= Текст =
★ ★ ★ ★ ★
Оттуда же, с "Востока Ксеркса", и некоторые главные черты православного богословия, в частности – его апофатика, сознательное и последовательное отрицание всякой познаваемости Бога, признание невозможности истолковать Его проявления в мире, дать сколько-нибудь рациональное обоснование догматике. Как и на Востоке, истина в православии не постигается разумом, она принципиально невыразима и потому непередаваема, она не поддается философскому определению, в ней можно только быть или быть вне ее. Святые в ней, все прочие – вне ее. Важно только интуитивное прозрение, а разум бесполезен для постижения Божества, да и вообще бесполезен. Святость – это когда исчезает деление на субъект и объект, "слияние с высшим", и тут полное совпадение с восточной убежденностью, что такое деление изначально ложно. Однако на нем стоит вся европейская мысль и до нее стояла греческая со времен Платона.
★ ★ ★ ★ ★
Данные о поиске видимых объектов:
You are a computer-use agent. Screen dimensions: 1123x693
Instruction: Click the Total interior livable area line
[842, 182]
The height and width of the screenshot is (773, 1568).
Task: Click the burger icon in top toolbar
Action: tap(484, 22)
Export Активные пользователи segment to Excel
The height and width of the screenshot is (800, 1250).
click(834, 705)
★ ★ ★ ★ ★
= Задания =
1 > Замените во всех строках с данными о поиске объектов "Instruction" на "Command" и приведите эти строки заново, больше ничего в них не меняя.
2 > Продолжите текст о православном богословии: напишите следующую часть, начиная после его последнего предложения.

= Результаты заданий =
1 >
You are a computer-use agent. Screen dimensions: 1123x693
Command: Click the Total interior livable area line
[842, 182]
The height and width of the screenshot is (773, 1568).
Task: Click the burger icon in top toolbar
Action: tap(484, 22)
Export Активные пользователи segment to Excel
The height and width of the screenshot is (800, 1250).
click(834, 705)

2 >
Медитативность, созерцательность как способы постижения Бога сами по себе вполне приемлемы, им находится место во всех ветвях христианства. Наша же русская православность, однако, признает только такой путь к Богу и отвергает все прочие как ложные. И тем немало гордится, браня все прочие способы богопознания как неистинные. Она признает только мистическое озарение, которое нисходит как раз на святых в православном толковании. Тут трудно определить, святость это или духоблудие, но считается, что только такие святые достигают состояния святости. Однако его описание тоже удивительным образом напоминает описание состояния, в которое впадают восточные созерцатели, отказывающиеся словесно передавать свои переживания при соприкосновении с божественным. Что ни скажи, все будут лишь догадки, предположения, а это тоже напоминает знаменитое Neti! Neti! "Не то! Не то!" – основное положение индийских рассуждений о божестве. Сродни этому и православное апофатическое богословие, утверждающее, что о Боге ничего нельзя сказать хоть с какой-то долей уверенности.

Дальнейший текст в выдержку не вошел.